# [Goal of the exercise]
Convert the records between the lines holding "The width and height of the screenshot is (981, 532)." and "center [370, 37].", inclusive, into a two-column CSV with columns input and output, one row per record, with each field quoted and line breaks replaced by spaces. Omit the pictures.

------ Supplied records

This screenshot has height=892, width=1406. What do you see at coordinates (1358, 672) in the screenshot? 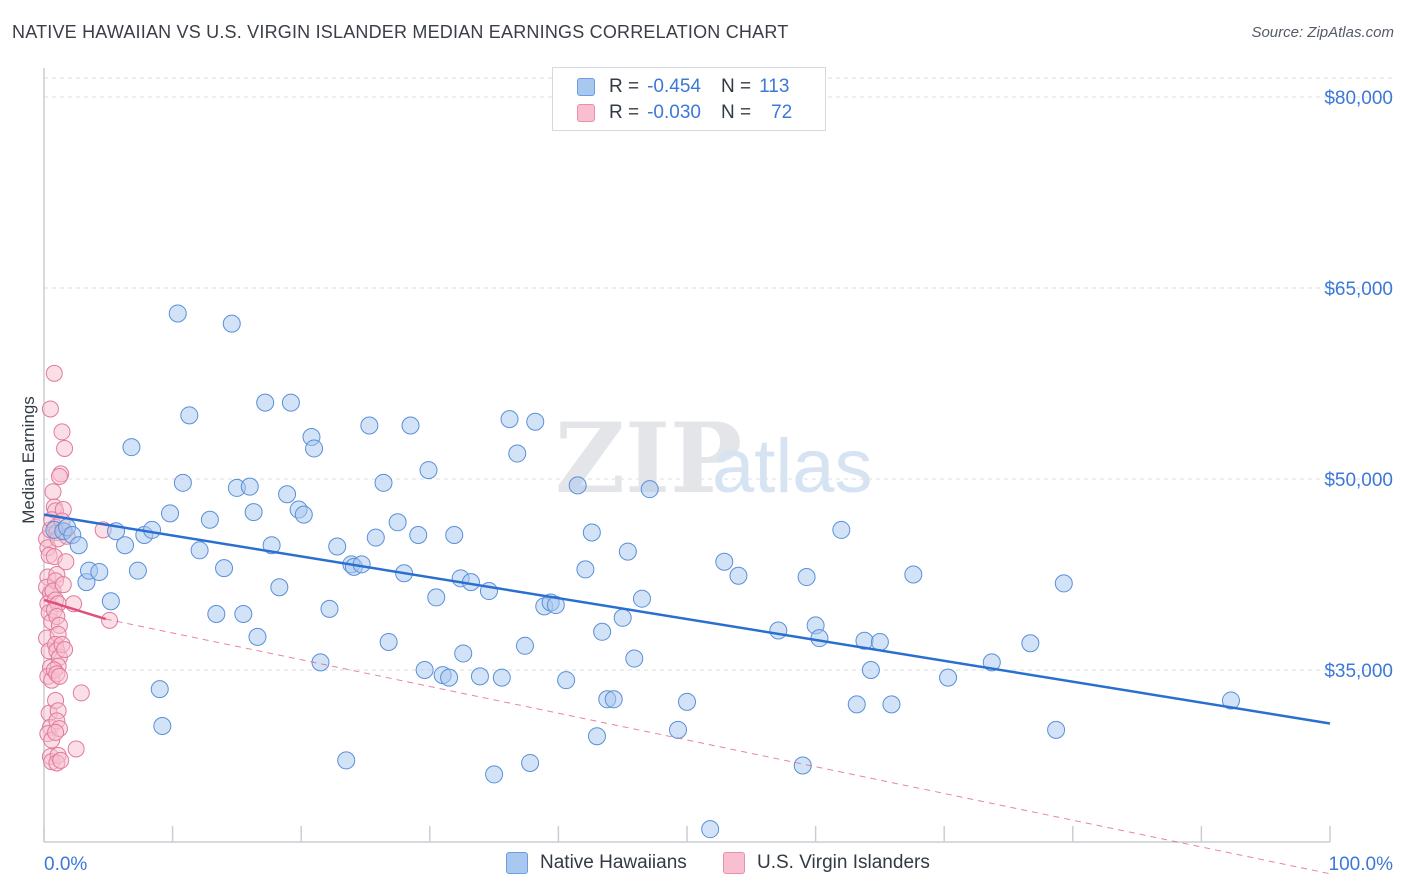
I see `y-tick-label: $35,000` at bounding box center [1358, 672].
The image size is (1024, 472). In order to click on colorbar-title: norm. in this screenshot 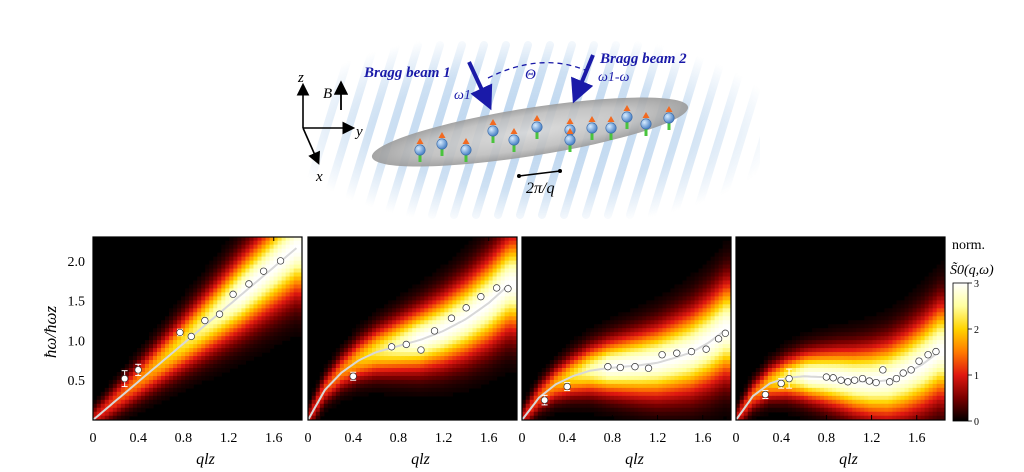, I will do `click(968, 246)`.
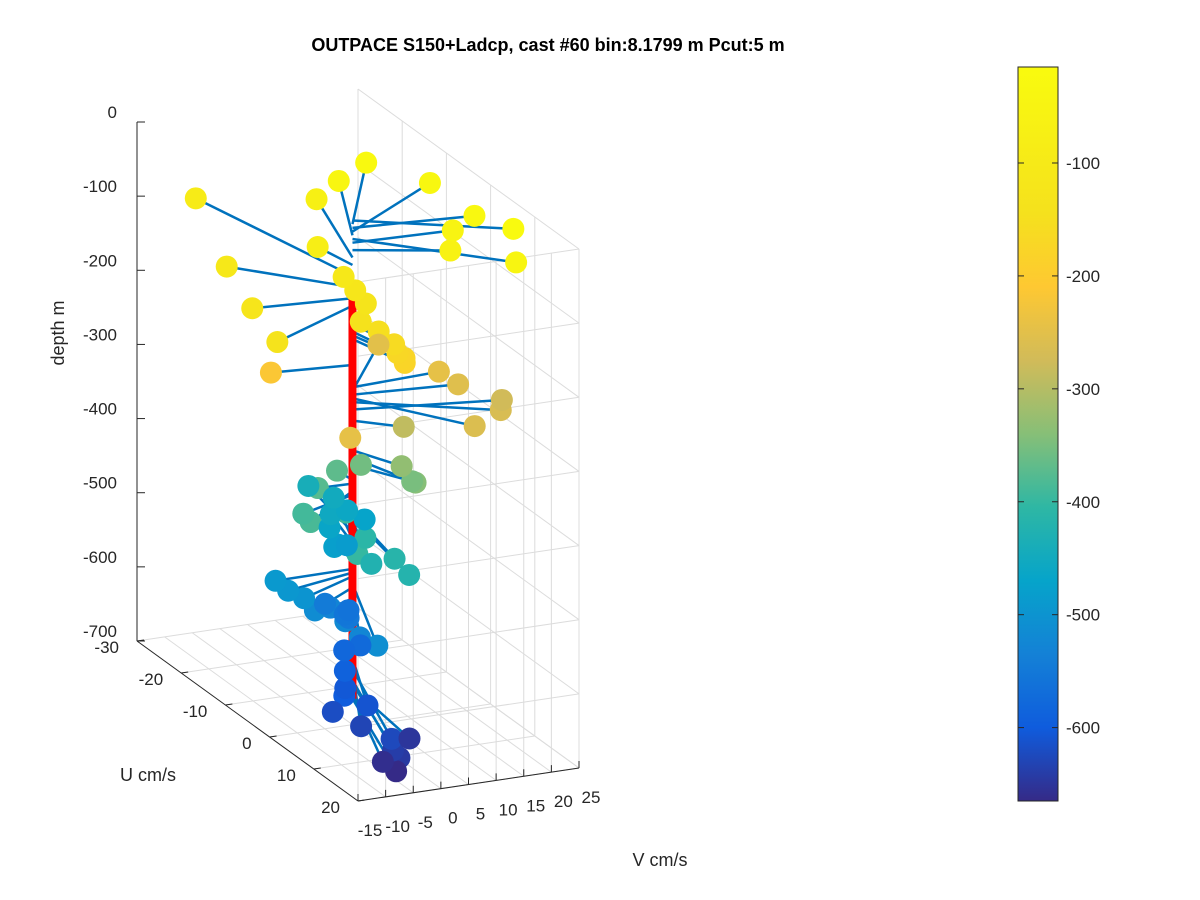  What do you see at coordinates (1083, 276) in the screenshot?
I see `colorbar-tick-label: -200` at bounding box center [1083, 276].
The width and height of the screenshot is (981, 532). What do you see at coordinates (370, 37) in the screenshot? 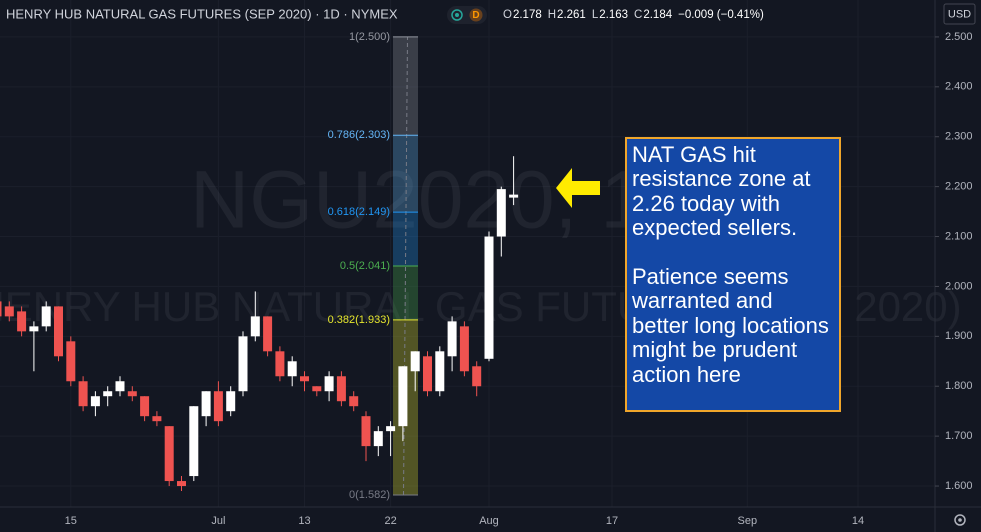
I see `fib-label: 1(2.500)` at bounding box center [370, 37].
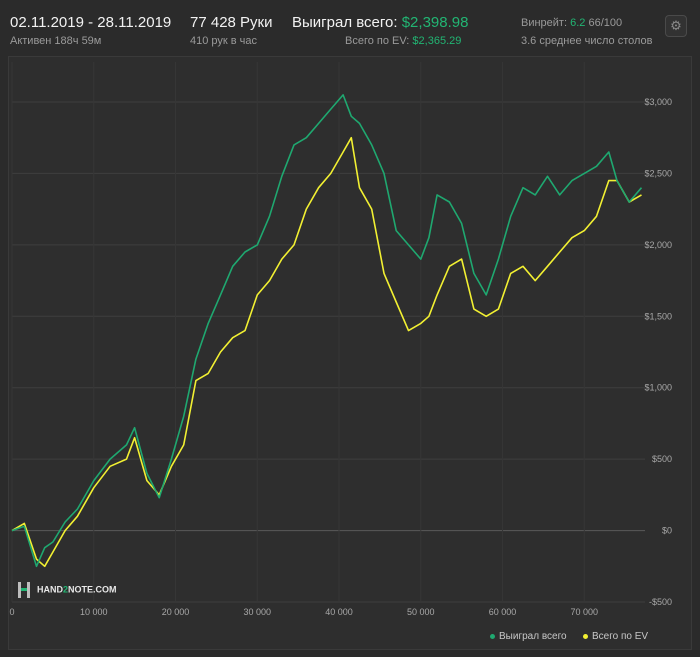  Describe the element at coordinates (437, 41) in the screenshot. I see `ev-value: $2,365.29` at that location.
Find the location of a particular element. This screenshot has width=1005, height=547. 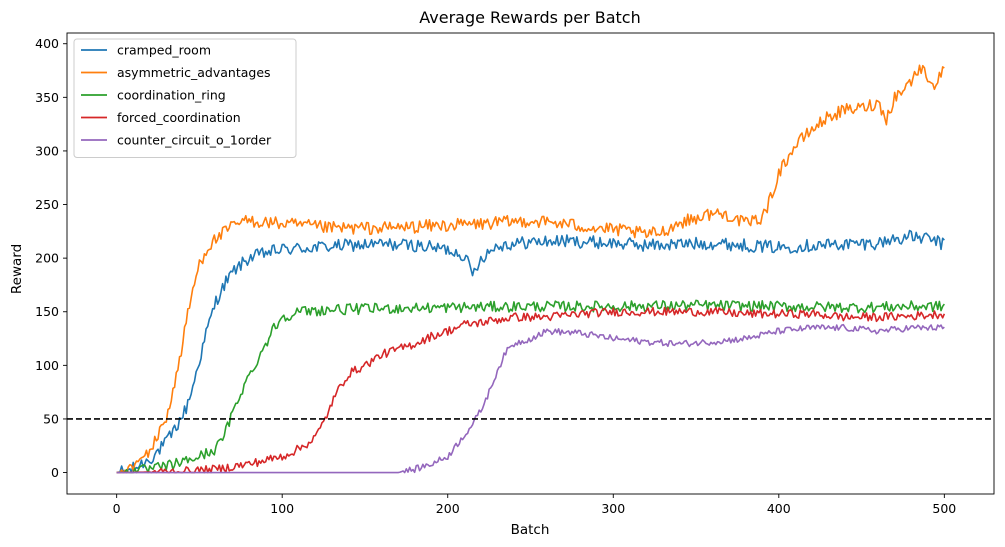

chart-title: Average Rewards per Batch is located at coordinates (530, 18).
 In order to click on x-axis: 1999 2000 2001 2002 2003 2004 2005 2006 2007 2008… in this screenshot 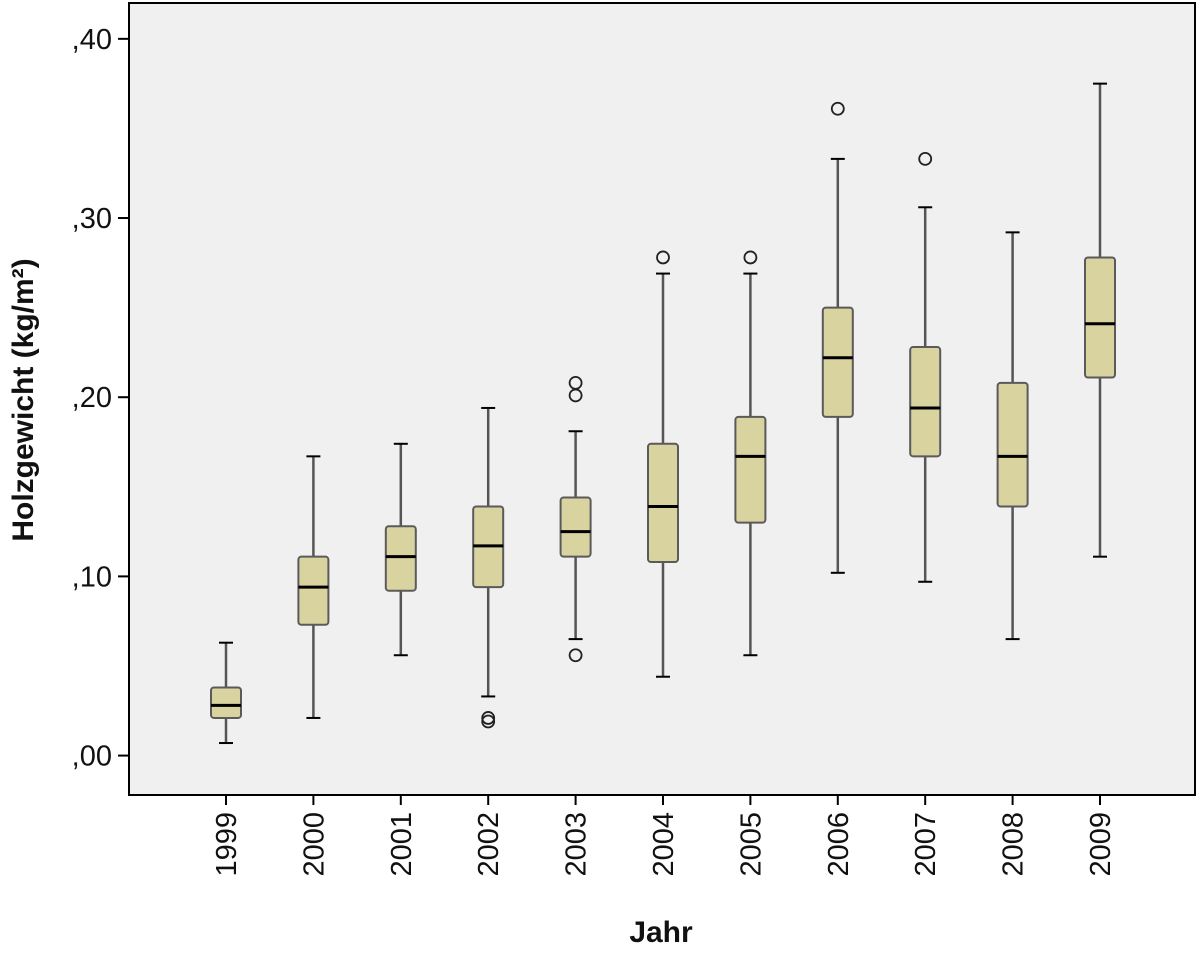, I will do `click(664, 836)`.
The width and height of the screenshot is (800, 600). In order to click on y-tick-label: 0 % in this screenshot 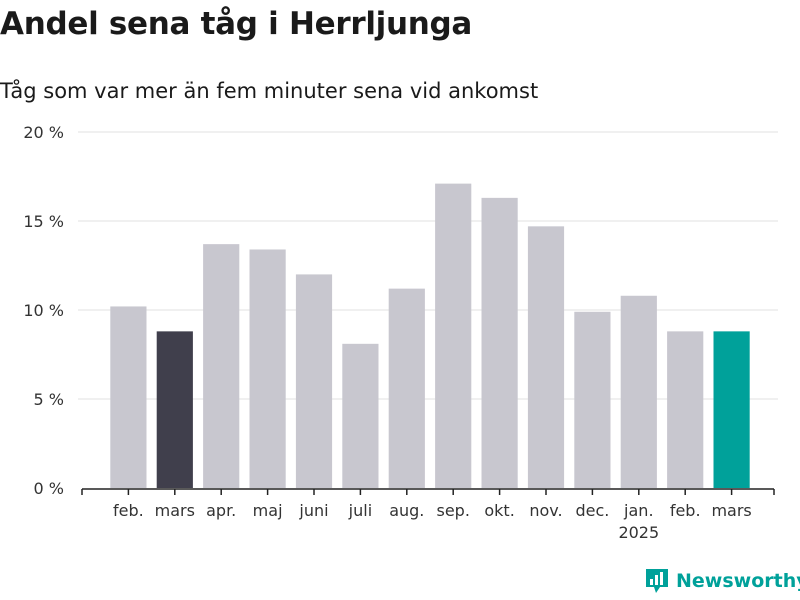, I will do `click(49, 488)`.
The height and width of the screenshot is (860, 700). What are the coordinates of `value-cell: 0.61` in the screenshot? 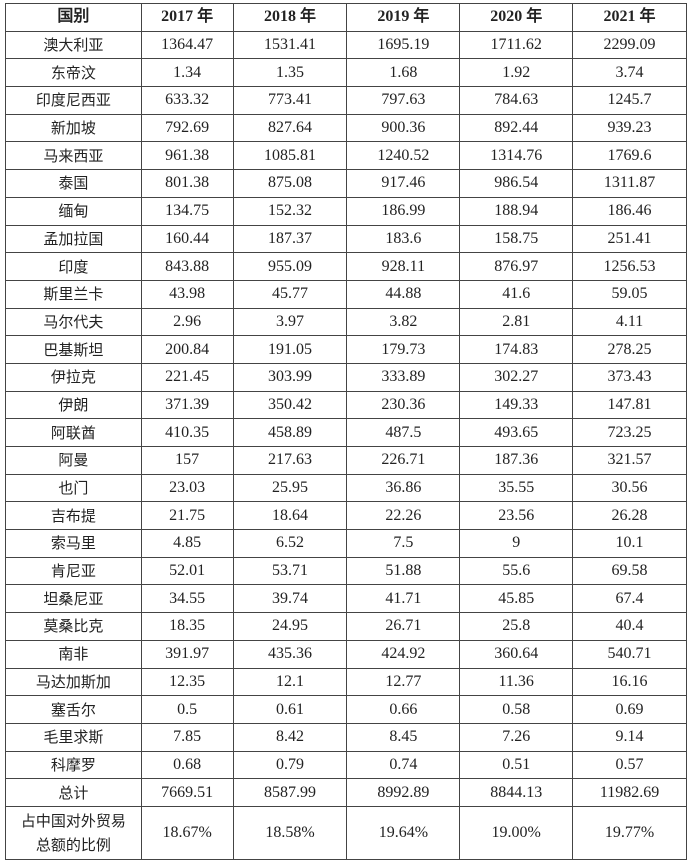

------------

# [Solution to the exercise]
input,output
"The width and height of the screenshot is (981, 532). What do you see at coordinates (370, 37) in the screenshot?","I see `fib-label: 1(2.500)` at bounding box center [370, 37]."